In honor of my 100th article, I’ve summarized two years of writing to create an introductory guide to online dating, using some previously published work to offer expansion where it is needed.
So what is online dating? In the information age, the facts, figures, and advertisements spin into a dizzying maelstrom, inviting any curious party to enter the spin cycle to find that one vital tidbit for which they’ve been searching. People have hundreds of reasons for doing this and have even more questions about it, but the most relevant one is often the one least addressed: Is this going to work for me?

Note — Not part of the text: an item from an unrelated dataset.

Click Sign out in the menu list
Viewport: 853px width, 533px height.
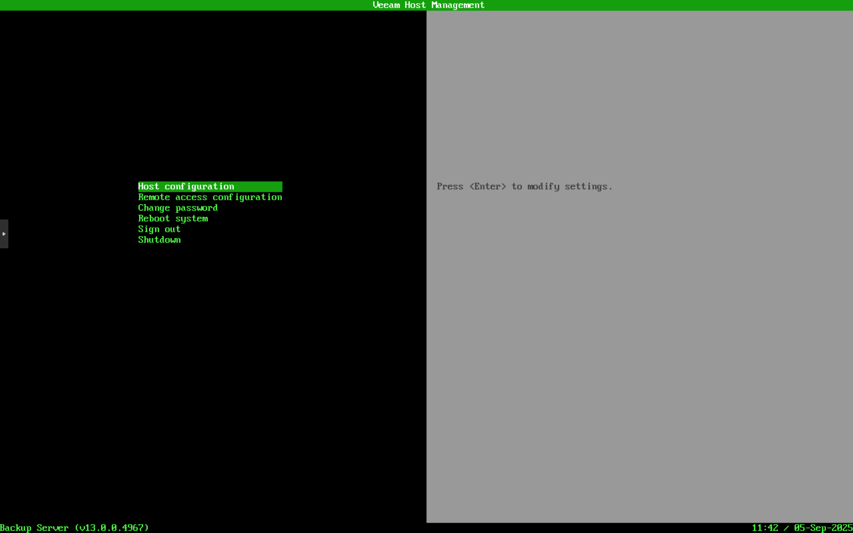coord(159,229)
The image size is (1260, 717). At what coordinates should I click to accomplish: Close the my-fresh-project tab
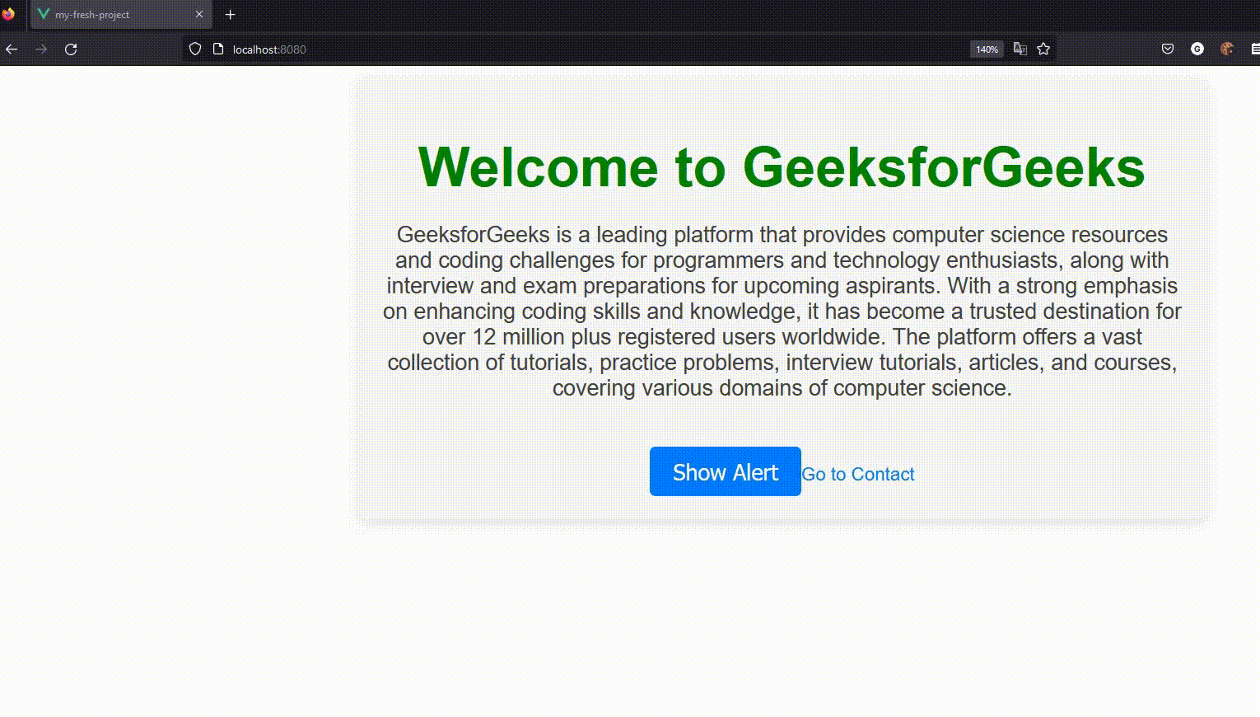pos(198,15)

If there were one clear answer, we’d already have it. It works for some, doesn’t for others. Some are intrigued by it while others are repulsed. Some stick with it, but most quit in a rage after a few weeks. Some know what they’re looking for, and some are content to figure it out. In short, it’s different for everyone. Experience has taught me that those who go into it blind are three times more likely to give up, so before you set off on your maiden voyage, consider asking yourself some questions.

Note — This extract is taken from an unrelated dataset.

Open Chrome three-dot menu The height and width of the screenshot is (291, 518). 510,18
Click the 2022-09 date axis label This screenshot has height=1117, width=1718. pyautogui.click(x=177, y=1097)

What do you want? Are you looking for a future spouse? eHarmony’s got you covered. Do you want to explore your wild side? Adult Friend Finder is the place. How about having an affair? Criticism lightning rod AshleyMadison is open for business. Feeling too nerdy or shy for your peers? SweetOnGeeks might put you on a level playing field while Alikewise gives sanctuary to bibliophiles. Looking to do things on the cheap? OkCupid is totally free and growing like Facebook. There are hundreds of options out there compared to the 15 or so reliable sites, but before you can pick the right one to start, you have to know what you’re looking for.

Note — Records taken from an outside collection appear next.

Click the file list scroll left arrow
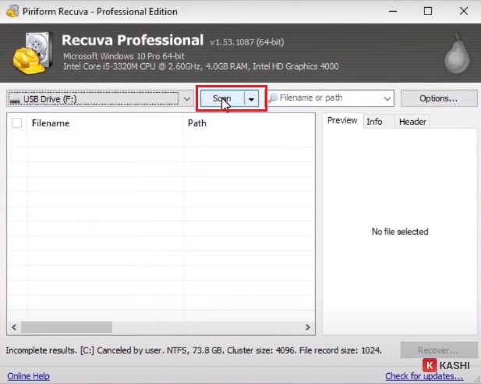This screenshot has height=384, width=481. coord(13,328)
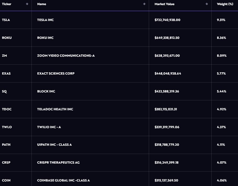
Task: Click the ROKU INC name
Action: [45, 38]
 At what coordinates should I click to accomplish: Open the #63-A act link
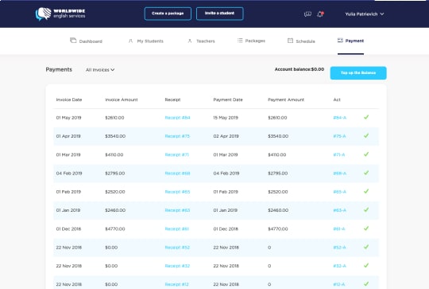click(339, 210)
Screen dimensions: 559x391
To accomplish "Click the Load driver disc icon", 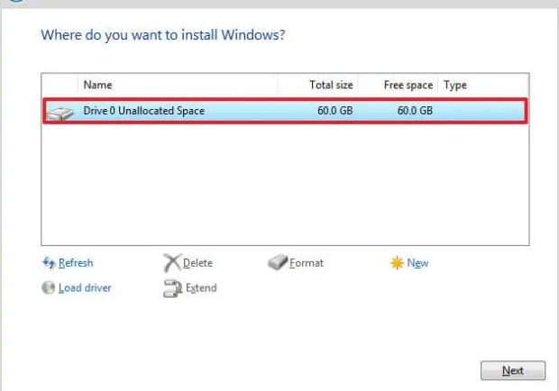I will [49, 288].
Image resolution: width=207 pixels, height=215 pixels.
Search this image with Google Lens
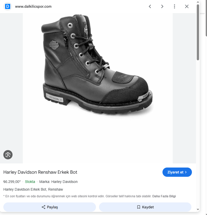8,155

What will you say? Once you’ve picked the site, you need to plan how you’ll express yourself, so start by reading other profiles to get a sense of what people write. Keep your writing concise and personalized, and don’t be afraid to inject some humor, it’s not a resume! Choose the right types pictures, and if you can, tell a story about yourself with them. Craft the first impression you give in that first message; the internet gives you the ability to retract before you act. Be mindful of your responses to messages, unsolicited or otherwise, as people can very easily get the wrong impression by interpreting your words in their own way. Most importantly, revise your profile often! Stagnant profiles fall by the wayside while frequently updated ones appear more readily in search results.
What will you encounter? Any online dating veteran will tell you that for every good apple, you’ll run across five bad ones. Pay no mind to solicitous e-mails, or messages from the lowest common denominator; just like everyday life, people are going to say some rude or downright hurtful things. Learn to roll with the punches and block whoever bugs you. Be mindful of how much you choose to expose in your pictures, since you’re sending a powerful message with suggestive ones, and once you’ve had it posted, it’s easy for someone to save it.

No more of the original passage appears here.